→ **EXERCISE**
Repeat each entry as written and leave the images out of the copy.

→ **TASK MATERIAL**

□ □ □ □ □ □ □

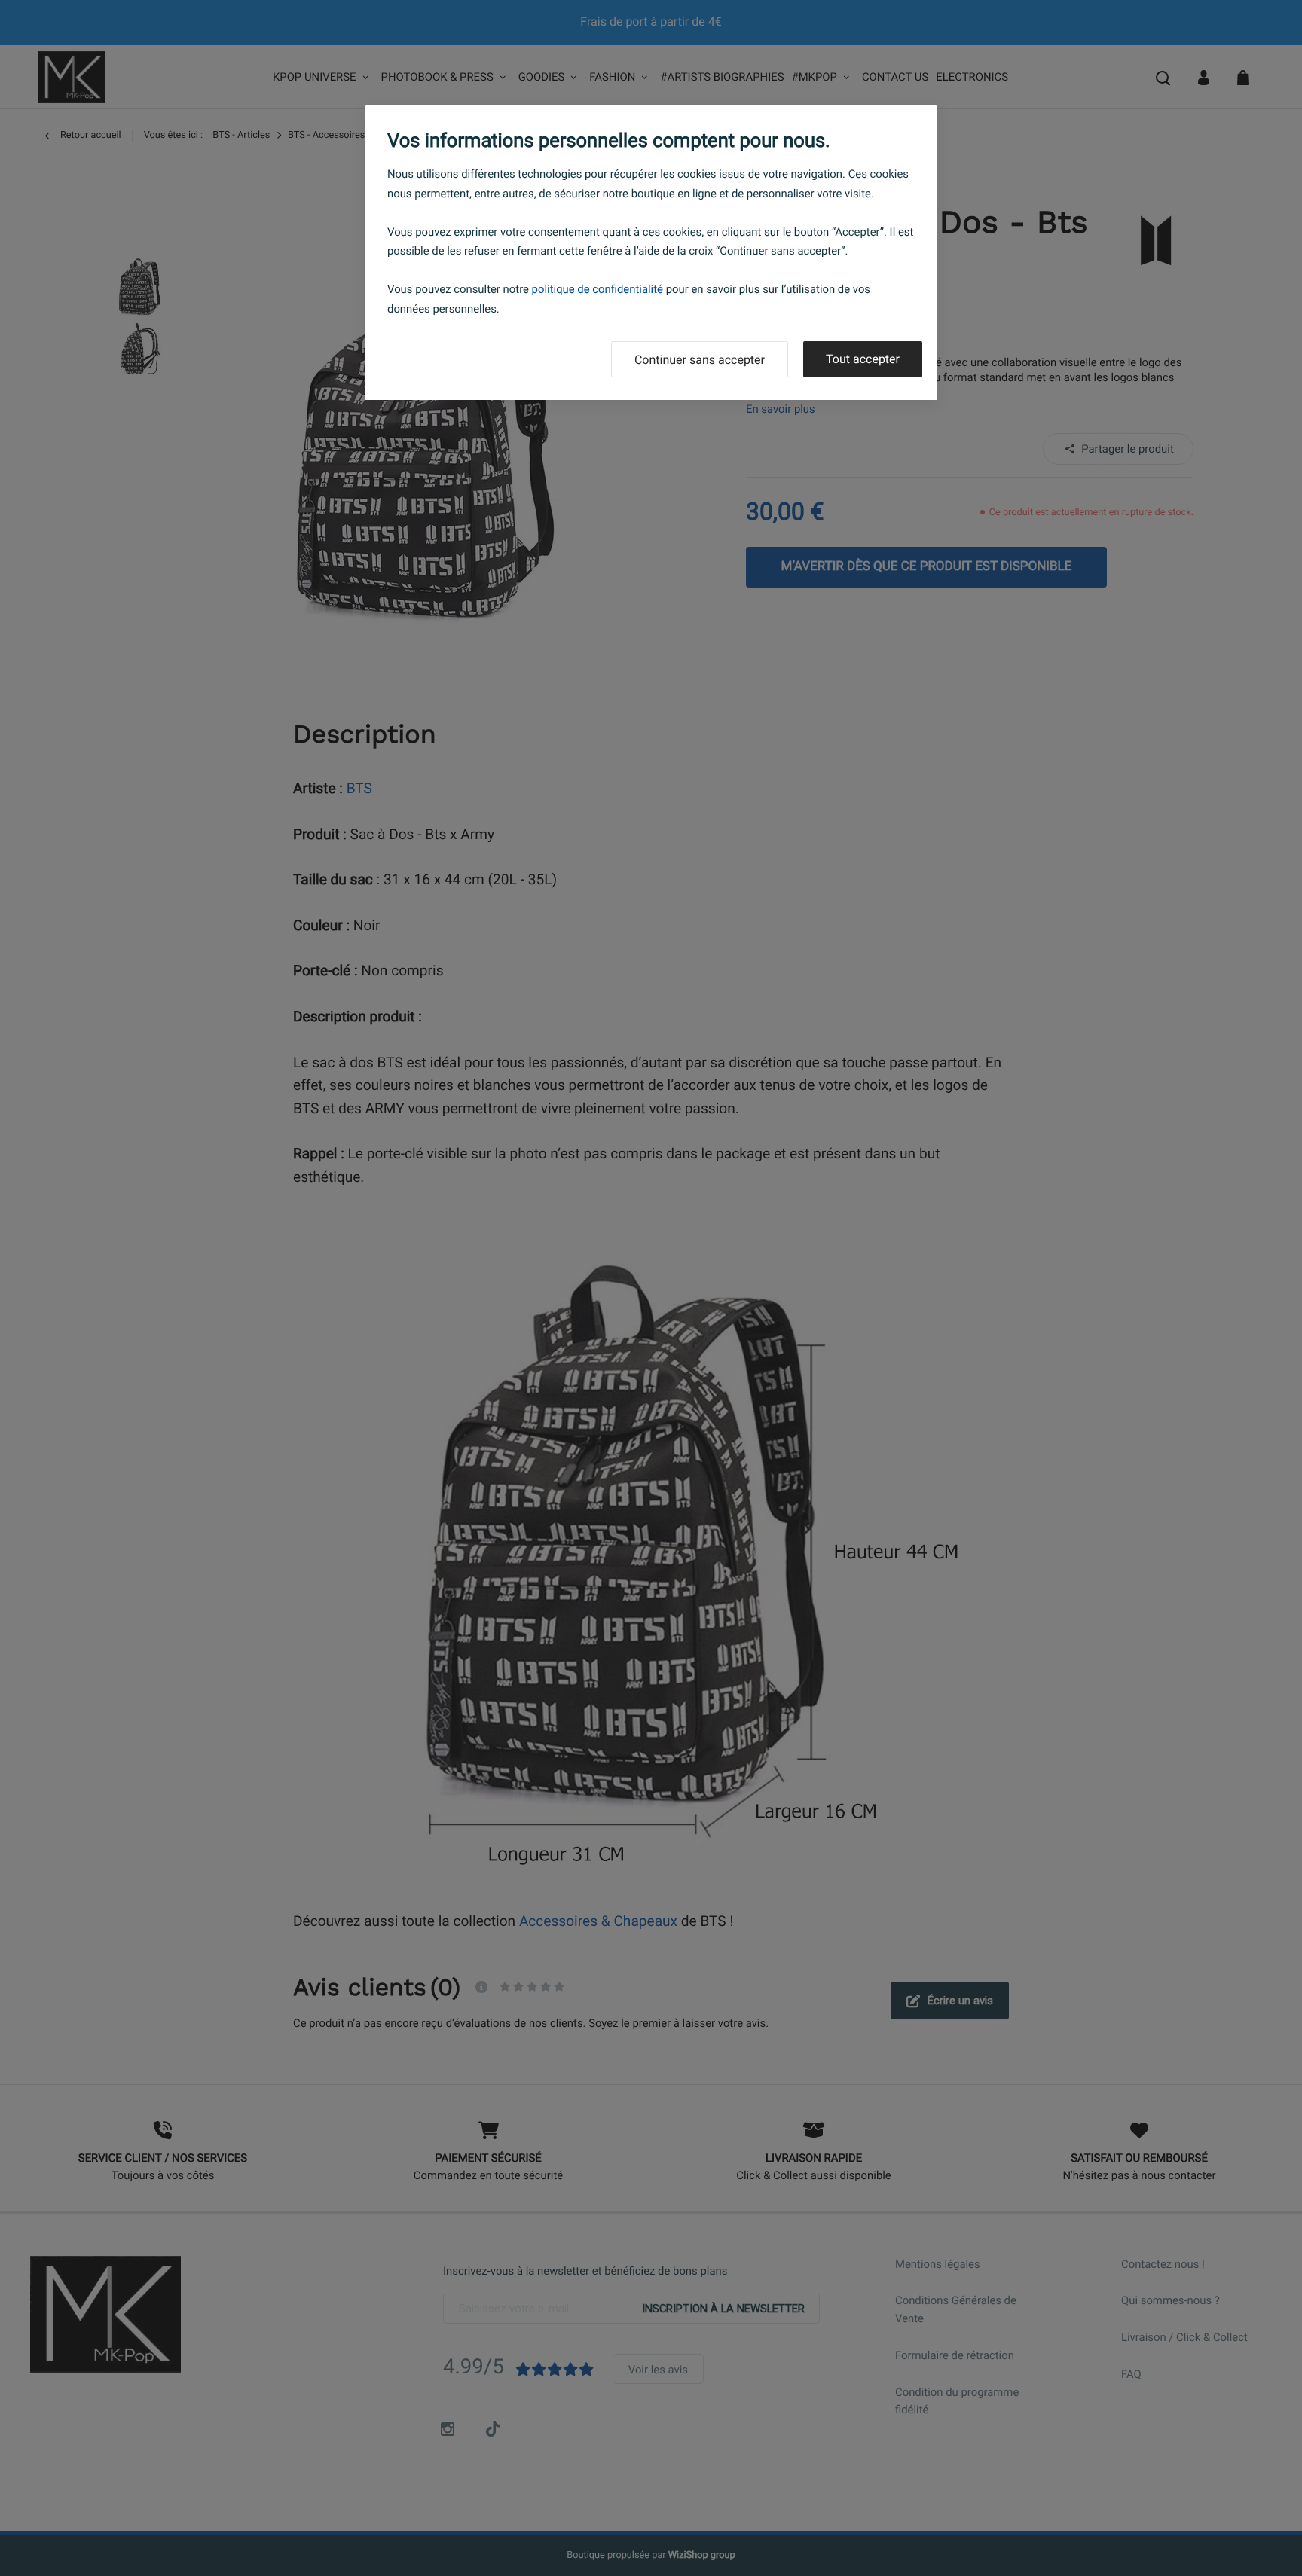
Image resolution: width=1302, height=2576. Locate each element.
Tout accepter (863, 359)
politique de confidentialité (597, 289)
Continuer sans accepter (699, 360)
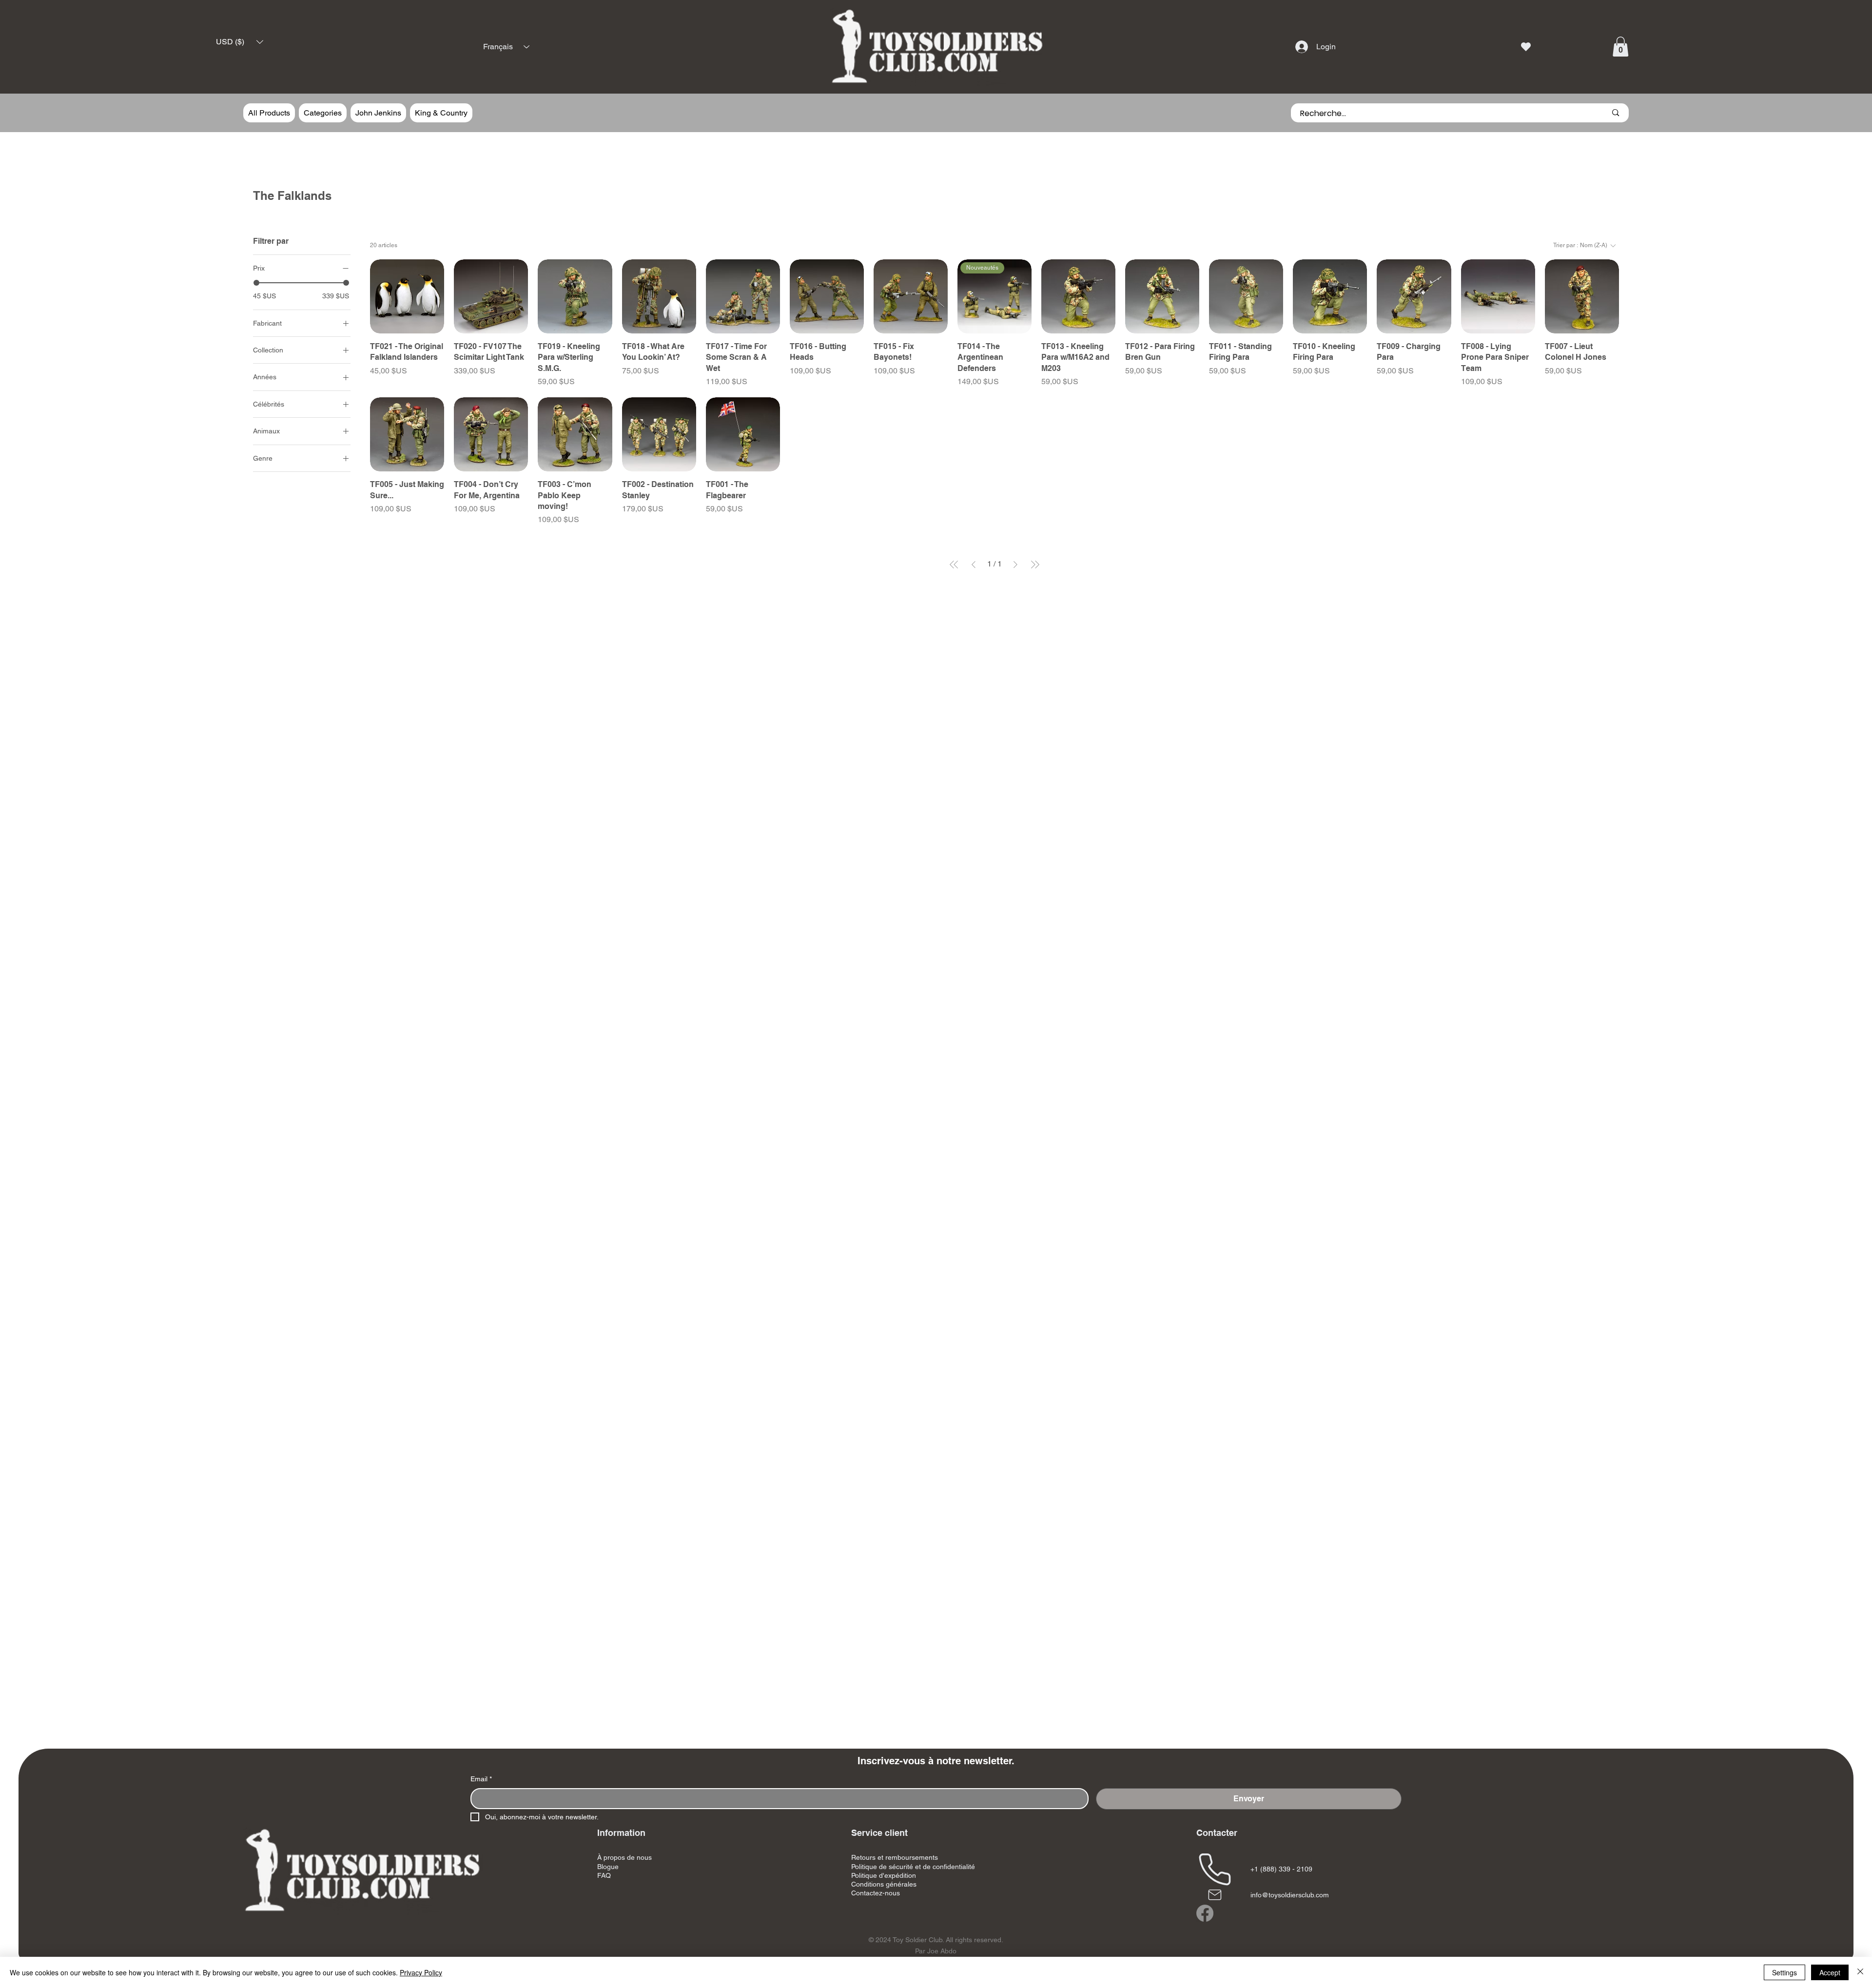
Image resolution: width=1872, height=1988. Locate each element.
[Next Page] (1015, 564)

□ □ □ □ □ □ □

→ **WORKED SOLUTION**
Image resolution: width=1302, height=2576. Locate each element.
Tout accepter (863, 359)
politique de confidentialité (597, 289)
Continuer sans accepter (699, 360)
Image resolution: width=1872, height=1988. Locate each element.
[Next Page] (1015, 564)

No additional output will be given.